Quand on parle de déficience visuelle, beaucoup d’idées reçues persistent. Souvent involontaires, elles influencent pourtant nos comportements, nos mots et parfois notre manière d’aider.
Déconstruire ces clichés, c’est faire un premier pas vers une société plus inclusive et plus respectueuse.
Voici 4 idées reçues courantes sur la déficience visuelle, et surtout, ce qu’il faut vraiment comprendre.
Idée reçue n°1 : « Une personne déficiente visuelle ne voit rien du tout »
C’est sans doute l’idée reçue la plus répandue. Pourtant, la majorité des personnes déficientes visuelles ne sont pas aveugles .
La déficience visuelle regroupe des réalités très différentes : vision floue, champ visuel réduit, difficulté à percevoir les contrastes, sensibilité accrue à la lumière, perte de vision périphérique… Certaines personnes voient partiellement, d’autres perçoivent uniquement des formes ou des lumières.
La cécité totale est minoritaire. La canne blanche ne signifie pas l’absence totale de vision, mais le besoin d’une aide pour se déplacer en sécurité .

Idée reçue n°2 : « Avec une canne blanche ou un chien guide, se déplacer c’est facile »
La canne blanche et le chien guide sont des aides précieuses, mais ils ne font pas tout.
Ils permettent de détecter certains obstacles, de sécuriser les déplacements et de gagner en autonomie, mais ils ne compensent pas un environnement inadapté.
Trottoirs encombrés, travaux mal signalés, trottinettes laissées au sol, passages piétons peu lisibles… autant de situations qui compliquent fortement la mobilité.
Le vrai enjeu n’est pas l’aide utilisée, mais l’accessibilité de l’espace public et le comportement des usagers.
De plus, ces aides doivent être utilisées en plus d’une certaine autonomie déjà acquise par la personne. En effet la canne blanche ou le chien guide ne permettent pas de savoir quand traverser à un passage piéton …
Idée reçue n°3 : « Aider, c’est nécessairement prendre la personne par le bras »
Beaucoup de personnes pensent bien faire en aidant spontanément. Pourtant, aider sans demander peut être déroutant pour la personne.
Attraper quelqu’un par le bras sans prévenir peut provoquer une perte d’équilibre ou créer un sentiment d’inconfort. Chaque personne a ses habitudes, ses repères et ses besoins.
Le bon réflexe est simple : demander avant d’aider.
Quelques phrases suffisent :
- « Est-ce que vous avez besoin d’aide ? »

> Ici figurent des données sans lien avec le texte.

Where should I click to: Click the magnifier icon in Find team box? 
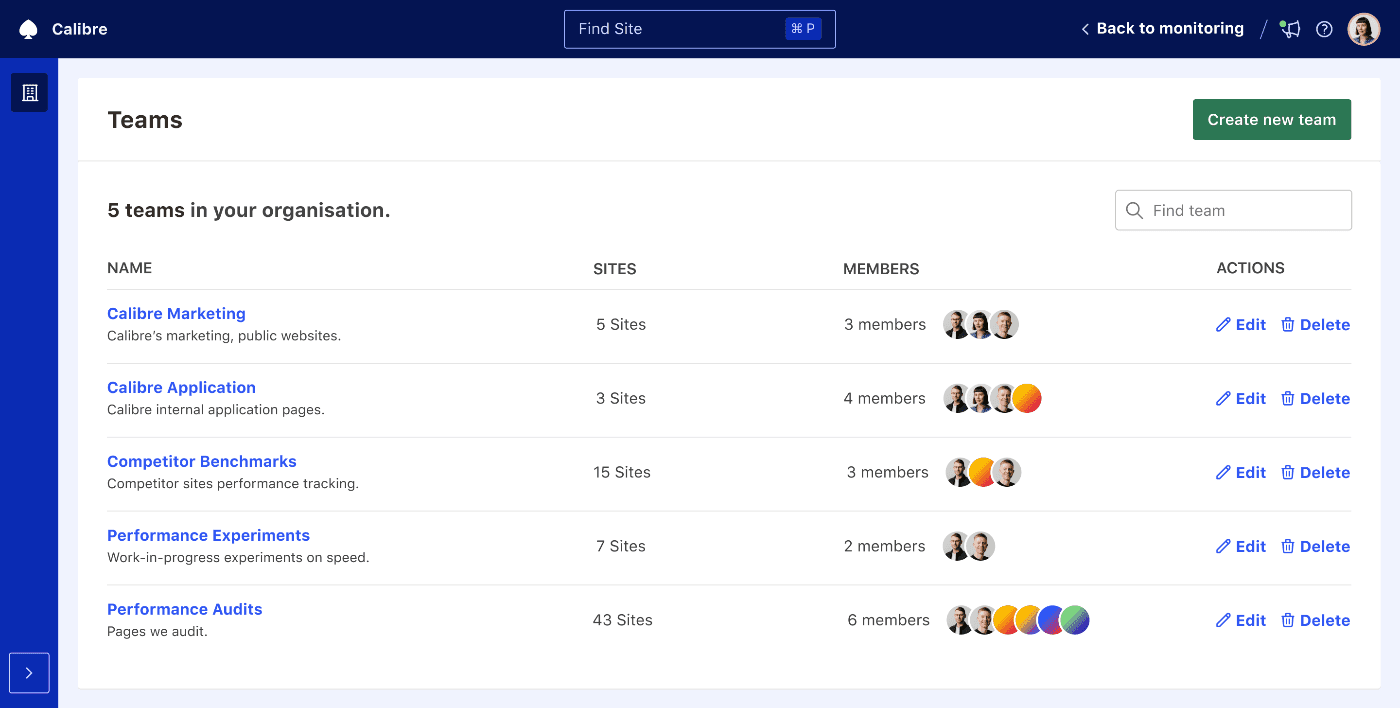pos(1134,210)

- « Souhaitez-vous que je vous accompagne ? »
Aider, c’est avant tout respecter l’autonomie et le choix de la personne.
Idée reçue n°4 : « Les personnes déficientes visuelles sont dépendantes »
La déficience visuelle n’empêche ni de travailler, ni de se déplacer, ni d’avoir une vie sociale riche.Grâce à l’apprentissage de la locomotion, aux outils adaptés (technologie, braille, applications,…) et à l’expérience, de nombreuses personnes déficientes visuelles sont pleinement autonomes .
Ce qui limite le plus souvent leur autonomie, ce n’est pas leur déficience, mais :
- un environnement mal conçu
- des comportements inadaptés.
En conclusion
Déconstruire ces idées reçues, c’est changer son regard et ses réflexes au quotidien.
Mieux comprendre la déficience visuelle permet d’adopter des comportements plus justes, plus respectueux et plus inclusifs.